Demystifying AI Governance: Chokepoints [Part 2]

Overview

AI governance involves providing guardrails for safely using AI systems. This can seem like an obtuse topic, but once we start approaching it systematically, we find that it breaks into concrete subproblems. A lot of these map to well-understood problems in cybersecurity, with a few twists here and there; the rest are novel, but can be framed as clear requirements.

The first article in this series covered the basics, breaking down AI governance into a set of specific problems. This article dives deeper into building a solution framework.

The Setting

Before diving into the solution, let’s describe the setting. Because we want a comprehensive AI governance solution that covers all use cases, we should keep the setting as generic as possible. We are looking at an enterprise setting, with a production infrastructure (prod), consisting of services running on a cloud platform, and a corporate infrastructure (corp), consisting of employee devices (laptops, phones, etc.).

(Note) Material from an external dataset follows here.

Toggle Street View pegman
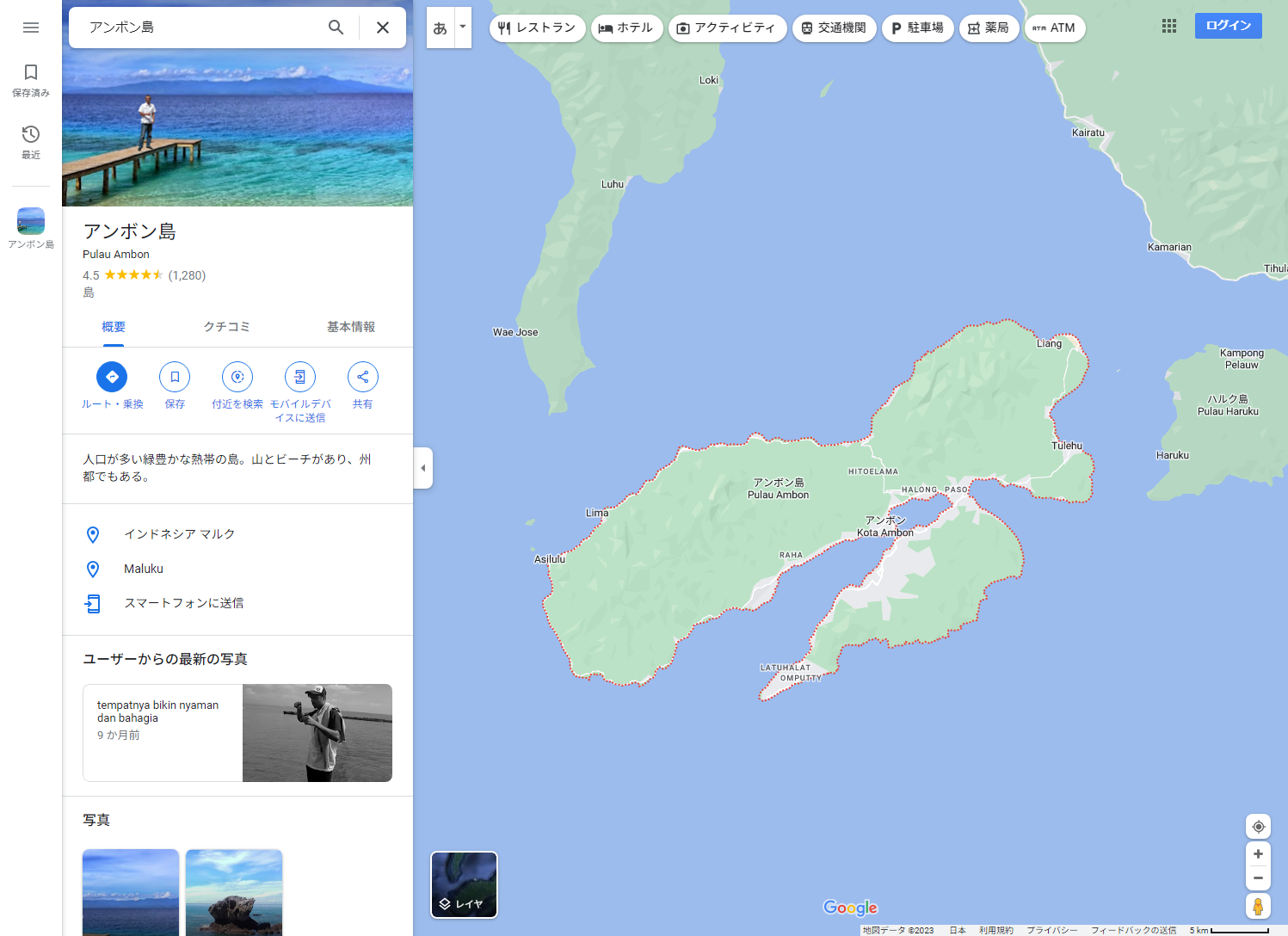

AI System: This is our abstraction for covering all shapes of AI related systems, including internal models and external, vendor-provided models. These systems will interact with corp and prod services across the infrastructure.
Calling Service: This is the service interacting with the AI system. It makes requests to the AI system and gets back responses, i.e., the AI system is a remote service from the perspective of the calling service. These interactions could be part of the training phase, inference phase, or some other operational activity. This service might be running in production, or on an employee laptop. It could even be a chatbot-type application running in the browser. This abstraction extends to all these settings.

Setting

Chokepoints

The first article introduced the paradigm of visibility and control, i.e., all the component problems that fall within AI governance essentially involve gaining visibility or control over some aspect of an AI system - this could be the model itself, training data, inference inputs and outputs, identity and permissions of the caller, etc.

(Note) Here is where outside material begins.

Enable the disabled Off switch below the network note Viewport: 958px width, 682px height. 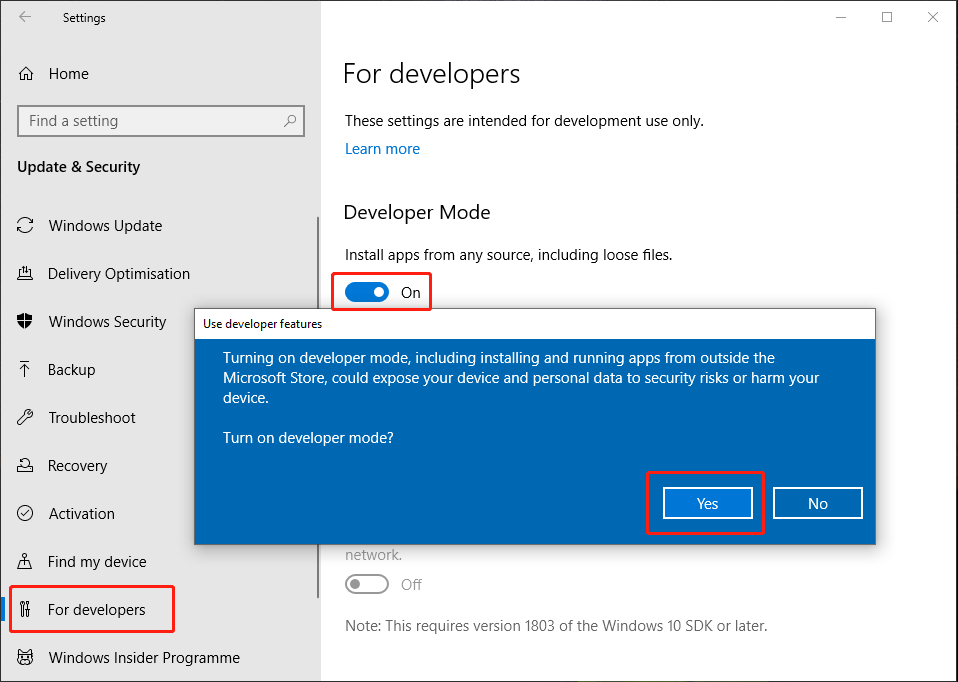pos(367,584)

A natural mechanism for achieving this type of visibility and control is a chokepoint. If we can ensure that all interactions with all AI systems in an enterprise passed through a single (logical) chokepoint, that would give us a way to bootstrap various visibility and control mechanisms.

Setting

Of course, building a pervasive chokepoint that wraps all AI systems is no easy challenge. If done wrong, this could easily become a point of failure and compromise for the overall infrastructure. Our goal with AI governance is ultimately reducing AI-related risks for the business, and a badly designed chokepoint might be a net negative from this perspective.

Design Criteria

The top-level goal here is to materialize a chokepoint that is comprehensive enough to cover all the problems within AI governance, but at the same time, robust and secure enough that it does not become a point of failure or compromise. Moreover, we want to minimize the incremental cost of AI governance as much as possible and to that end reuse existing solutions wherever we can. From these top-level goals, we can frame some concrete design goals:

The solution should work with all AI systems - either out of the box, or with minimal extra work.
No active components in any critical path.
No elevated access priviliges.
The solution should seamlessly integrate with existing workflows.

The rest of this article and follow-up articles cover the design of such a system. For simplicity, the articles describe a solution specific to AWS.

Wrappers + Controller

Realizing the chokepoint in a centralized manner, say, via a Gateway, is a good thought exercise, but it does not work in practice - such a gateway would be a single point of failure and compromise. An alternative to this is to imagine such a gateaway, but have it run along with the calling service, as a wrapper or a sidecar. In other words, every call to an AI system should be wrapped by a layer of logic that essentially does the same checks the gateway would have done. But now, this logic lives alongside the caller, instead of an external location. The simplest version of such a wrapper would be a library - for instance a Python library vended via pip. Developers can then add this a dependency in their service.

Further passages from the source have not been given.